Он не пессимист. У него есть жена и две прелестные дочки. И Музей.
Он должен вернуться домой.
Вернер снова завел патефон — Шуман! "Die alten, bösen Lieder" [12] — опять на слова Гейне! Фортепиано взяло несколько аккордов, и да, давайте! Вы злые, злые песни, коварный, страшный сон, пусть вас в гробу схоронят, должен большим быть он! Вернер тихо подпевал, но герр Хоффер, поймав острый взгляд фрау Шенкель, решил, что разумнее этого не делать, закрыл глаза и вернулся к гейдельбергским мечтам.
12
"Старые, злые песни" (нем.). Из цикла "Любовь поэта" Шумана. Слова в переводе В. Н. Аргамакова.
Господство пошлости — прямое следствие развития науки, техники и индустриализации городов — противоестественно. Как далеки были наука и техника от гейдельбергских высот, тонувших в ароматах весеннего разнотравья нестриженых газонов, укрытых тяжелыми ветвями! Этому порочному триединству противостояла невыразимая загадка, частичка божества, священное, неистребимое стремление, придающее благородство человеческим страстям, почти погребенное под ложью и пошлостью наступивших времен.
— Надеюсь, у них нет пикировщиков, — донесся из другого мира голос фрау Шенкель.
— Господи помилуй, — пробормотал Вернер, — обязательно ей надо перебить Шумана.
Но и его вдохновляла революционная новизна — и даже эпатажные выходки дадаистов казались ему если и не здоровым искусством, то как минимум живительным течением.
Впервые в жизни увидев кубистскую картину — вихрь красок кисти Делоне, висевшую в модной галерее на Потсдамер-штрассе в Берлине, — он почувствовал, что начинается самое захватывающее приключение в его жизни! Околдованный, он стоял перед ней, как когда-то стоял, очарованный рухнувшей башней и пустоглазым величием Гейдельбергского замка. Впрочем, остроте его восприятия способствовало и то, что в галерее постоянно устраивались танцы с участием девушек, обнаженных до пояса. Но картина захватила его целиком. Это была смерть деньгам, рождение искусства.
То были бурные время.
В конце концов он влюбился, влюбился в прекрасное видение из шляпной лавки — в Сабину Трессель, которая ничего не понимала в искусстве, но, подняв руки к волосам, одним жестом поразила герра Хоффера в самое сердце.
Вернер беззвучно повторял последние слова, иронично и как-то проникновенно затихавшие вместе с последними печальными, нежными нотами: Что в том гробу сокрыто — от вас я не таю: навек в нем схоронил я любовь и скорбь мою.

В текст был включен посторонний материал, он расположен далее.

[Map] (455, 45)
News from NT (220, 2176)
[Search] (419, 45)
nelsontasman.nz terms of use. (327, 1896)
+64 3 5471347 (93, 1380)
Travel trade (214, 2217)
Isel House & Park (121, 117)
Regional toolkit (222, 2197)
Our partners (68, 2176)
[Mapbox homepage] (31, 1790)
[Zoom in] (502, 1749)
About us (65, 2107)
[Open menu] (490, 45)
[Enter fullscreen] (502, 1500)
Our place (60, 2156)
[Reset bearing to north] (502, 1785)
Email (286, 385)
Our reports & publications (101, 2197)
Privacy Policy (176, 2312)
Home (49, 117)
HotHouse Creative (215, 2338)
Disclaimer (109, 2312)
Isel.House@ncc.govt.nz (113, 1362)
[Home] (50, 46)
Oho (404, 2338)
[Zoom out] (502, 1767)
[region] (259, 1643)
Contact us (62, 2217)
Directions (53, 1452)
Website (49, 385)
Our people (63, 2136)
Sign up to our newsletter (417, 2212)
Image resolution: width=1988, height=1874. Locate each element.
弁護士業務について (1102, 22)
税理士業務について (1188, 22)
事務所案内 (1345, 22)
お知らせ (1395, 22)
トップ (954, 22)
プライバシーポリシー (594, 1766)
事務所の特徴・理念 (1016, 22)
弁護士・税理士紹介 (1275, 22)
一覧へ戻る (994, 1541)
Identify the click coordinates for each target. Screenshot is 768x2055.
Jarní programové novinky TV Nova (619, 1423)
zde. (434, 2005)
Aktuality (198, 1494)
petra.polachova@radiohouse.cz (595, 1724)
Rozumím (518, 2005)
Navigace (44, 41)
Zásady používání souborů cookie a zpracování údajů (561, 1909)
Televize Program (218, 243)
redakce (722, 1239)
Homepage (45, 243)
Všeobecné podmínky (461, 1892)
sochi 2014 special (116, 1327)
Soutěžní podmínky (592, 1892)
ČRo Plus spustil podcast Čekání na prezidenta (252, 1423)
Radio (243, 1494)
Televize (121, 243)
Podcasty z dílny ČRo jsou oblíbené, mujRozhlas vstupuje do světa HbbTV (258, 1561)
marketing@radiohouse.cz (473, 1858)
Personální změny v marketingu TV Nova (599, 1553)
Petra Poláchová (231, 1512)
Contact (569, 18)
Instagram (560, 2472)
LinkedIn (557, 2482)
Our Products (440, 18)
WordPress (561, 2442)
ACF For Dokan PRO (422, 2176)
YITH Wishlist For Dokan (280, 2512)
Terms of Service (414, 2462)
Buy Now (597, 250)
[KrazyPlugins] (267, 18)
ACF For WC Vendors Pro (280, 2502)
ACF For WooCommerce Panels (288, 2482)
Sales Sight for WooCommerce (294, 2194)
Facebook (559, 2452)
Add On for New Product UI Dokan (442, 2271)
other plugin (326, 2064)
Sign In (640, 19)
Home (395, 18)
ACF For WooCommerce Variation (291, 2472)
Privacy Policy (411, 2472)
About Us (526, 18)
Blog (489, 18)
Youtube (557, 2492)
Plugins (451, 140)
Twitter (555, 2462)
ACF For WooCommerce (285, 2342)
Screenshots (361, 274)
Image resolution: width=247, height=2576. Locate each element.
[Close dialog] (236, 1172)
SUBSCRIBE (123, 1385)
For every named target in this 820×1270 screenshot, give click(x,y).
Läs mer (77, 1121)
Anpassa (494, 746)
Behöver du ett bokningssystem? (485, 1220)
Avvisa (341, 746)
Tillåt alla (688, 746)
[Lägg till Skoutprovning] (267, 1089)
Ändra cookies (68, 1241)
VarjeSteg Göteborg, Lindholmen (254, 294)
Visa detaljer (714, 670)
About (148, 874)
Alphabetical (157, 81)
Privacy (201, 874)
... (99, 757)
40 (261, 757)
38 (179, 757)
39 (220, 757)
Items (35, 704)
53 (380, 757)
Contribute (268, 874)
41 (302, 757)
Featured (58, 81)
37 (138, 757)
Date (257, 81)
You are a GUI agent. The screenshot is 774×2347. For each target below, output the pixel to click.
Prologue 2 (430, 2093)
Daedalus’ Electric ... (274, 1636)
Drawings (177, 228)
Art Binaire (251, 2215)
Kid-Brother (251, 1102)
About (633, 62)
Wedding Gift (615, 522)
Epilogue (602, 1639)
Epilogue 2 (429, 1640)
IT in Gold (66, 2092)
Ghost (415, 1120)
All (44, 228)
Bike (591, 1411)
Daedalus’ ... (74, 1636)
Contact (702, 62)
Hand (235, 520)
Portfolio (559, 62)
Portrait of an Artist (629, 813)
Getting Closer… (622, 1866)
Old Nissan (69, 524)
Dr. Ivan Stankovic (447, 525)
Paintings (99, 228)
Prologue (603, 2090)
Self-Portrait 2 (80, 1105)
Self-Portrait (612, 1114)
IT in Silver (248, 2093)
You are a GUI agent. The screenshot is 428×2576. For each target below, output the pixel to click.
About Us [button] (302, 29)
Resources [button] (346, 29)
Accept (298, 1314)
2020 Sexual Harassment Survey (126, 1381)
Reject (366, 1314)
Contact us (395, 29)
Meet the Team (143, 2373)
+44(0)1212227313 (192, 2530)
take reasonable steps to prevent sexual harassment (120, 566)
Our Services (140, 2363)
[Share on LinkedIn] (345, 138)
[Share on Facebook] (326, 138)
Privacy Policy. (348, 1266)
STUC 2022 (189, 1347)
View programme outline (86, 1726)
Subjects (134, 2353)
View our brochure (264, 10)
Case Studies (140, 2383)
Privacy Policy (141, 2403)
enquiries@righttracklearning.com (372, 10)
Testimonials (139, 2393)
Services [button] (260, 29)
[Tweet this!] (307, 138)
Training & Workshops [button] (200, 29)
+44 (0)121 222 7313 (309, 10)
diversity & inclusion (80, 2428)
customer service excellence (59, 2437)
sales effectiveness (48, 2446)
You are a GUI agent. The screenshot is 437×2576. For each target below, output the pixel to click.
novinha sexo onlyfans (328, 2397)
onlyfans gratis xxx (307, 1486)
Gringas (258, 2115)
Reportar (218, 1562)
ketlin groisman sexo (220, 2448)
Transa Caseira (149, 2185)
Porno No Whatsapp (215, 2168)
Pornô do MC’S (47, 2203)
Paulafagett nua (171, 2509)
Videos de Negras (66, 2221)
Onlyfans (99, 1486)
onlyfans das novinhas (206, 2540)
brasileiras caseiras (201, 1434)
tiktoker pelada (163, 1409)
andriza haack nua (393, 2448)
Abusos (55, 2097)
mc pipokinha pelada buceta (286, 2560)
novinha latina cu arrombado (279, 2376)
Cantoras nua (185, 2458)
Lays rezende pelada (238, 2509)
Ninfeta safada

Неужели и Вернер когда-то влюблялся? Может, боль, испытанная в юности, и стала причиной его бесчувственности и сухости? И был ли Вернер хоть когда-нибудь молодым? Уже пятнадцать лет назад, когда герр Хоффер только появился в Музее, Вернер Оберст выглядел так же — окостеневшим, пыльным ископаемым. А ведь, наверное, ему тогда было едва за тридцать.
Вернер сунул пластинку обратно в закапанный кровью футляр, и Хильде Винкель спросила, не стоит ли подняться и посмотреть, что происходит, потому как артобстрел утих.